Reproduce every line in the stretch from the line containing "sound [478, 806]" through the line containing "acquired [447, 711]", both ends included and the requests among them, with each coordinate in the answers multiplied by 1.4 and rounded to a whole number, halves rounded up. Leave the requests and their format samples unchanged, and give only these lines.
-- START --
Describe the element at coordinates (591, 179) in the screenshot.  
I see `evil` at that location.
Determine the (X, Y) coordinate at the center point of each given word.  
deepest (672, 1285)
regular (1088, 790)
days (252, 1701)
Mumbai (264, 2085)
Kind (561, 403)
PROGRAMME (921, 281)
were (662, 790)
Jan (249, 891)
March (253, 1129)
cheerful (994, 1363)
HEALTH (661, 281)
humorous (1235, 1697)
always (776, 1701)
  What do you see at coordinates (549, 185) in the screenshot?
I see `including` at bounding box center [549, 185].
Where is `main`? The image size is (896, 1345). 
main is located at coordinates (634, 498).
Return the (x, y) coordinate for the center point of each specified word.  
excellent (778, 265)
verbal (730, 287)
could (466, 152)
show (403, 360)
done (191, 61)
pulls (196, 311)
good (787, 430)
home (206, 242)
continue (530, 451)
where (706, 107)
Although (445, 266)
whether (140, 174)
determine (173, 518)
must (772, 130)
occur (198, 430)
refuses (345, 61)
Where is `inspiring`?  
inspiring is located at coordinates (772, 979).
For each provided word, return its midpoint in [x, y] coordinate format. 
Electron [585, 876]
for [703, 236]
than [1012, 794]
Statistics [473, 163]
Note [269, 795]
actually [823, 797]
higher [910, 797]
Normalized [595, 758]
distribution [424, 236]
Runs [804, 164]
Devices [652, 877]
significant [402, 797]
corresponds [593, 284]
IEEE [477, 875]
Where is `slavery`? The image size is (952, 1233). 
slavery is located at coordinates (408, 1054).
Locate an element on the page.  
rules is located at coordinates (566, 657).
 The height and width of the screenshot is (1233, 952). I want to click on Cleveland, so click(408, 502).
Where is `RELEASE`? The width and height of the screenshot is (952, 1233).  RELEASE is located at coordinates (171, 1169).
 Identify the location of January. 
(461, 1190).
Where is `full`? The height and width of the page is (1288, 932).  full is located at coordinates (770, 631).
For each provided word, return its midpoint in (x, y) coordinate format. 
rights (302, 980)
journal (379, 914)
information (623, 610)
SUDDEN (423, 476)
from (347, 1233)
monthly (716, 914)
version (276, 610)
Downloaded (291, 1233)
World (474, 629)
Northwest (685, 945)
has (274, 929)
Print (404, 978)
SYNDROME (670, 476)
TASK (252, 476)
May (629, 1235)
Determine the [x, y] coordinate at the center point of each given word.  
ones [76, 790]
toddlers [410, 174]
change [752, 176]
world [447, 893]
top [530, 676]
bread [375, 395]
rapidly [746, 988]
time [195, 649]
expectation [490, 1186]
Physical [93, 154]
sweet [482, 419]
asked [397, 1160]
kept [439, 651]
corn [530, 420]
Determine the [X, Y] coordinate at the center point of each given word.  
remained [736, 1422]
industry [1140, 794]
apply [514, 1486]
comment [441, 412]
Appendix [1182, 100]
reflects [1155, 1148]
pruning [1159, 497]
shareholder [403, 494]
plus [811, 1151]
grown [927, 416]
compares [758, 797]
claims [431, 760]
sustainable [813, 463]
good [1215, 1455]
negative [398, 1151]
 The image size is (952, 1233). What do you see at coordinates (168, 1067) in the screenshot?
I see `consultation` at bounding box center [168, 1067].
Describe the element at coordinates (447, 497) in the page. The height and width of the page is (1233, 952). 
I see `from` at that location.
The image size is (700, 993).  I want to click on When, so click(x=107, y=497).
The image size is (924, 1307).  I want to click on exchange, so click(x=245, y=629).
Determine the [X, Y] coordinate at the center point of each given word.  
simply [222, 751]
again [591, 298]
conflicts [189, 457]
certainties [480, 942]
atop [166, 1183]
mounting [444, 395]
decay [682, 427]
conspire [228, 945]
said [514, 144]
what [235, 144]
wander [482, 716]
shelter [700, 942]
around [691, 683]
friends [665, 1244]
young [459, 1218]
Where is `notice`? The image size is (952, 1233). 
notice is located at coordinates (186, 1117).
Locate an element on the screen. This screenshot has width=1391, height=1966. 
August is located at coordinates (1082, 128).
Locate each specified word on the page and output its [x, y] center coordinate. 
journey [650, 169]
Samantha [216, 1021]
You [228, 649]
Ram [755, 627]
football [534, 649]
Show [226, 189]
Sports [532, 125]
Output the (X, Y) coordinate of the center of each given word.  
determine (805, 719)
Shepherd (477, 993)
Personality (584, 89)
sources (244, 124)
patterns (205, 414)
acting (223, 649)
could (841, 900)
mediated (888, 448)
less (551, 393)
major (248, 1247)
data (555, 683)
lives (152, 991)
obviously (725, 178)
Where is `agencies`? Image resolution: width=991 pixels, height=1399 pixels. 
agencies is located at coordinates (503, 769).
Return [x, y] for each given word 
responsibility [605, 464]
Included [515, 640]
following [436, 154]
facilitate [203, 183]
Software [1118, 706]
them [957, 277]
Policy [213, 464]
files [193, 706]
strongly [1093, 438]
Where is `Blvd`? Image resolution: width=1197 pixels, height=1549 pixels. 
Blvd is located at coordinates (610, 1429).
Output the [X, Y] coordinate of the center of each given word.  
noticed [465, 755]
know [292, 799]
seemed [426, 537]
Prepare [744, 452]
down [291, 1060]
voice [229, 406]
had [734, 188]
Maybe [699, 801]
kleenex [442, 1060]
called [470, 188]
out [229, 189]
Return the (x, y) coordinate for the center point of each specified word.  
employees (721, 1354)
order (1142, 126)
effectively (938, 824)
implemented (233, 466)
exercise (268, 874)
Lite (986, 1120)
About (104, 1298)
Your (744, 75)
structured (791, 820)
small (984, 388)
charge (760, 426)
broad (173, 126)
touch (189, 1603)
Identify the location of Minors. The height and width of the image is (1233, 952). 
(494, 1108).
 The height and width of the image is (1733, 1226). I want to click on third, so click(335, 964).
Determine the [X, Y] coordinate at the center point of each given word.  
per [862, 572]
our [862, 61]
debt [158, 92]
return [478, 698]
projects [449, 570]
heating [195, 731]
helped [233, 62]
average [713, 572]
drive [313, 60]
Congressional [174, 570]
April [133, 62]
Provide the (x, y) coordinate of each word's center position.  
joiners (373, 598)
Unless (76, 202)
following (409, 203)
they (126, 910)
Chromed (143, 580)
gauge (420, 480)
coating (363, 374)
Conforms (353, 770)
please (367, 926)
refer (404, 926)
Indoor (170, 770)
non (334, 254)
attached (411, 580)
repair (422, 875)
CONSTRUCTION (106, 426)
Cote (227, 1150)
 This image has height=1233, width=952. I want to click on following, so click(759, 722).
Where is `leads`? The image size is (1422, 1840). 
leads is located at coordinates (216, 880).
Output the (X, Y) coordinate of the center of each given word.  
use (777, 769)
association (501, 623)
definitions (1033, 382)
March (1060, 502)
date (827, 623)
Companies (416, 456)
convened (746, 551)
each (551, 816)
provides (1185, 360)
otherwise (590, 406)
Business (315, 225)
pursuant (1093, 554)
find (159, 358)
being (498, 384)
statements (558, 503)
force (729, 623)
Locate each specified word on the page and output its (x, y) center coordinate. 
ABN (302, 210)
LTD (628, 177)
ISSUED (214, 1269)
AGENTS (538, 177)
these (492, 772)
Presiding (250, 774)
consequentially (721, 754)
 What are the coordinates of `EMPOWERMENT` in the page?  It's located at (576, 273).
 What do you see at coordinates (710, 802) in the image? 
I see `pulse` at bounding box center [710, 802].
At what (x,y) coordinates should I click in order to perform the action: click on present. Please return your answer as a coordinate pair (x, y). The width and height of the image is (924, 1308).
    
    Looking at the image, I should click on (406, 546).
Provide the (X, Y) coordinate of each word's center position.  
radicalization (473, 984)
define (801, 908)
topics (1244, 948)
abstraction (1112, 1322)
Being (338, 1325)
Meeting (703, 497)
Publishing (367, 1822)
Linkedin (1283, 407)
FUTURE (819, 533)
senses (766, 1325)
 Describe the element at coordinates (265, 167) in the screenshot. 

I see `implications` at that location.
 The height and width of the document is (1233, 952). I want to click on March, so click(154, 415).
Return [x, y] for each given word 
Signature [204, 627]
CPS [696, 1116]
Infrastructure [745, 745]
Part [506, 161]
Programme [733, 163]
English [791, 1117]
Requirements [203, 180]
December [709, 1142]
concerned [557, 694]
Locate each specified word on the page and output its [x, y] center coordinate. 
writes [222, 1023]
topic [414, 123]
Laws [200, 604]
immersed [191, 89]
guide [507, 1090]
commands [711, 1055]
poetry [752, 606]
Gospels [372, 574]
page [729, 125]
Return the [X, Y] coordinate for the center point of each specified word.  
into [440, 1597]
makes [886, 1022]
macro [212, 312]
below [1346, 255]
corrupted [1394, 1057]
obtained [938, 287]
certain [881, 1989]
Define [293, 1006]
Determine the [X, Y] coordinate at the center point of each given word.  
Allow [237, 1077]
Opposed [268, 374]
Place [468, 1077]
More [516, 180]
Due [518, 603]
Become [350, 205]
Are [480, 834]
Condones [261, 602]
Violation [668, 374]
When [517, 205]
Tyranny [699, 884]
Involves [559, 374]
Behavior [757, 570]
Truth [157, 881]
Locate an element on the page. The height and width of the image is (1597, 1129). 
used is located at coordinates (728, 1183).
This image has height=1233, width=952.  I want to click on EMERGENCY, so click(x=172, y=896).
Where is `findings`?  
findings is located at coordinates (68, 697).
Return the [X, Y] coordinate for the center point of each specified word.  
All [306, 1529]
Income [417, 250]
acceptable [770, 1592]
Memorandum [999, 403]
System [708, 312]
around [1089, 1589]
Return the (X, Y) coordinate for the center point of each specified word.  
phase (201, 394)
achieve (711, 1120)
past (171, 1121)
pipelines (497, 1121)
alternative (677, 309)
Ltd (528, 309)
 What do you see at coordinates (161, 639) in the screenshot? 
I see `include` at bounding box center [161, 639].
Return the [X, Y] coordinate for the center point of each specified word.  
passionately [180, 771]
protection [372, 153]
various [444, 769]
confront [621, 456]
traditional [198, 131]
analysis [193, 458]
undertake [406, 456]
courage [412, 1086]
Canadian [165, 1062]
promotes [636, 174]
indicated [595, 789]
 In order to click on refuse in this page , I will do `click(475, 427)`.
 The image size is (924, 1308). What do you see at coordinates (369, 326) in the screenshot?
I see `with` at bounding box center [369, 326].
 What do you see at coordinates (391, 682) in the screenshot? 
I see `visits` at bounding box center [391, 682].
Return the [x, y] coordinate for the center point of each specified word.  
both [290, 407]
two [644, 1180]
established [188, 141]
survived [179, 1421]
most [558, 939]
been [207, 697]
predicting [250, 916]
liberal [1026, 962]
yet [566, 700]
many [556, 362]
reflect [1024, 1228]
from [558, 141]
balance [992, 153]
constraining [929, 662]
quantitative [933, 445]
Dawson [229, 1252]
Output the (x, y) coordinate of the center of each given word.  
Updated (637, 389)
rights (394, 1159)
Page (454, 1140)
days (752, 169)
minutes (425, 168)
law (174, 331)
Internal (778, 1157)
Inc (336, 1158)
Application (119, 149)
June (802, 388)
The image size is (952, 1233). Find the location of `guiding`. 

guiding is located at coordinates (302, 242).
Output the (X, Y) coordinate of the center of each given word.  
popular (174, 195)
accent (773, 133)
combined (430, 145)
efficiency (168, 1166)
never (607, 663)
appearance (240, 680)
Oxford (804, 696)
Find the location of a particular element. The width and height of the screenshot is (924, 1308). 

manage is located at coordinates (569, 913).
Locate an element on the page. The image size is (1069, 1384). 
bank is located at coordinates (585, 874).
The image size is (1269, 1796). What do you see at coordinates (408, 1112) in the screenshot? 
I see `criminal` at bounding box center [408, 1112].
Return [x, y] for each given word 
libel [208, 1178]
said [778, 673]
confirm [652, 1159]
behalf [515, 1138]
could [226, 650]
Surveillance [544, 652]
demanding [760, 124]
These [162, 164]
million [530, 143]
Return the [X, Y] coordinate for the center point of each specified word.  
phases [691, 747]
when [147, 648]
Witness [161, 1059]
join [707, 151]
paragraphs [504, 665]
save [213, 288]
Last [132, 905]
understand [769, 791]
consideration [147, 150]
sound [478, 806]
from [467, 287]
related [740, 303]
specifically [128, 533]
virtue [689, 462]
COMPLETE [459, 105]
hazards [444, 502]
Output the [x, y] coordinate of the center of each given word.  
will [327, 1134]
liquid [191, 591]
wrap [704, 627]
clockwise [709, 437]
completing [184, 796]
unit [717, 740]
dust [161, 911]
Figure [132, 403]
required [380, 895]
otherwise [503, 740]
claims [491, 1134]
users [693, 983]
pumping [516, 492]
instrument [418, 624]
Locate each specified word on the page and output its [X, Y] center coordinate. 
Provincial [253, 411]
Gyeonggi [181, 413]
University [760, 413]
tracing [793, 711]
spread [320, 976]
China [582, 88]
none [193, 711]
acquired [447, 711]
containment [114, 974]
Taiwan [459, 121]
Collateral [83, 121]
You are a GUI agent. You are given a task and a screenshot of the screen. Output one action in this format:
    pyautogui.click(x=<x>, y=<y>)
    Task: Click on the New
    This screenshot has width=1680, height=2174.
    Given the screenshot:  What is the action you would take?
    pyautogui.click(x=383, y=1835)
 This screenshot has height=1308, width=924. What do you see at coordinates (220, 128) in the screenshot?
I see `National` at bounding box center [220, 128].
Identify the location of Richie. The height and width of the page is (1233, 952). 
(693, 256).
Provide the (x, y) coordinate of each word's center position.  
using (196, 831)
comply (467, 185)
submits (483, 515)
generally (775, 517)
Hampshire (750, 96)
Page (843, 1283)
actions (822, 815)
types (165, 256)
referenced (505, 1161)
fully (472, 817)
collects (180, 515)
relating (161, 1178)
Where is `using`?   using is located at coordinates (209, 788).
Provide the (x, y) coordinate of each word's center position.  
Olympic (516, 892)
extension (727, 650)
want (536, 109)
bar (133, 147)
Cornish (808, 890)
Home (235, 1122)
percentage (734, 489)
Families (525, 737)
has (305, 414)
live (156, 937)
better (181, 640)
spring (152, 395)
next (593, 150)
-- END --
### Exercise result
sound [669, 1128]
from [654, 402]
related [1036, 424]
specifically [179, 746]
virtue [965, 647]
COMPLETE [643, 147]
hazards [622, 703]
Output the [x, y] coordinate of the center of each given word.  
will [458, 1588]
liquid [267, 827]
wrap [986, 878]
clockwise [993, 612]
completing [258, 1114]
unit [1004, 1036]
dust [225, 1275]
Figure [185, 564]
required [532, 1253]
otherwise [704, 1036]
claims [687, 1588]
users [970, 1376]
pumping [722, 689]
instrument [585, 874]
Locate each specified word on the page and output its [X, Y] center coordinate. 
Provincial [354, 575]
Gyeonggi [253, 578]
University [1064, 578]
tracing [1110, 995]
spread [448, 1366]
China [815, 123]
none [270, 995]
acquired [626, 995]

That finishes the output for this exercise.